━━━ Page excerpt ━━━

I am attempting to use Pytorch Distributed RPC with a large number of requests in flight, using multiprocessing on a single machine. I am using the latest nightly Pytorch.
I am finding that there is a bottleneck inside a weird place in the pytorch code. The vast majority of time is spent in _recursive_compile_class
. This seems wrong to me, because I shouldn’t be compiling code for every RPC (every RPC is for the same function).
Here is the most common stack trace:
__pthread_cond_timedwait (/lib/x86_64-linux-gnu/libpthread-2.31.so:0)
> exists (/usr/lib/python3.9/genericpath.py:19)
> getsourcefile (/usr/lib/python3.9/inspect.py:706)
> findsource (/usr/lib/python3.9/inspect.py:817)
> getsourcelines (/usr/lib/python3.9/inspect.py:1006)
> getsource (/usr/lib/python3.9/inspect.py:1024)
> get_type_hint_captures (/home/jeremy/PycharmProjects/hearthstone_battlegrounds/venv/lib/python3.9/site-packages/torch/_jit_internal.py:321)
> createResolutionCallbackForClassMethods (/home/jeremy/PycharmProjects/hearthstone_battlegrounds/venv/lib/python3.9/site-packages/torch/_jit_internal.py:376)
> _recursive_compile_class (/home/jeremy/PycharmProjects/hearthstone_battlegrounds/venv/lib/python3.9/site-packages/torch/jit/_script.py:1164)
> pybind11::detail::simple_collector<(pybind11::return_value_policy)1>::call (/home/jeremy/PycharmProjects/hearthstone_battlegrounds/venv/lib/python3.9/site-packages/torch/lib/libtorch_python.so:0)
> torch::jit::tryToInferType (/home/jeremy/PycharmProjects/hearthstone_battlegrounds/venv/lib/python3.9/site-packages/torch/lib/libtorch_python.so:0)
> c10::ivalue::ConcretePyObjectHolder::tryToInferType (/home/jeremy/PycharmProjects/hearthstone_battlegrounds/venv/lib/python3.9/site-packages/torch/lib/libtorch_python.so:0)
> c10::IValue::getSubValues (/home/jeremy/PycharmProjects/hearthstone_battlegrounds/venv/lib/python3.9/site-packages/torch/lib/libtorch_cpu.so:0)
> at::cuda::CUDAFuture::extractDataPtrs (/home/jeremy/PycharmProjects/hearthstone_battlegrounds/venv/lib/python3.9/site-packages/torch/lib/libtorch_python.so:0)
> at::cuda::CUDAFuture::preMarkCompletedHook (/home/jeremy/PycharmProjects/hearthstone_battlegrounds/venv/lib/python3.9/site-packages/torch/lib/libtorch_python.so:0)
> c10::ivalue::Future::markCompleted (/home/jeremy/PycharmProjects/hearthstone_battlegrounds/venv/lib/python3.9/site-packages/torch/lib/libtorch_python.so:0)

━━━ Dataset excerpt ━━━

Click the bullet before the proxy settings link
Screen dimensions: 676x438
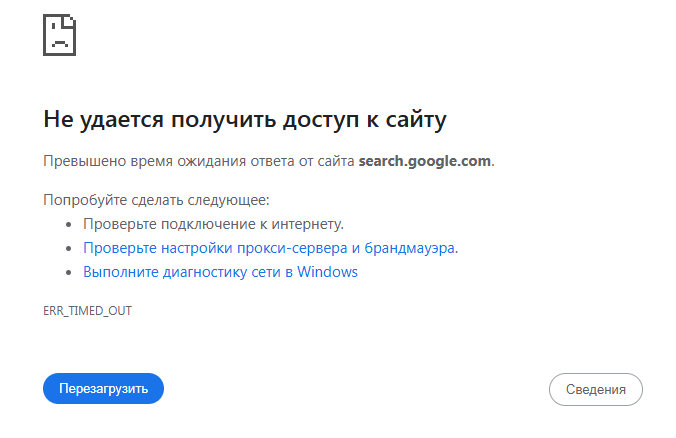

━━━

• Job: Please name the function where the PyTorch RPC bottleneck post says the vast majority of time is spent.

• Response below: _recursive_compile_class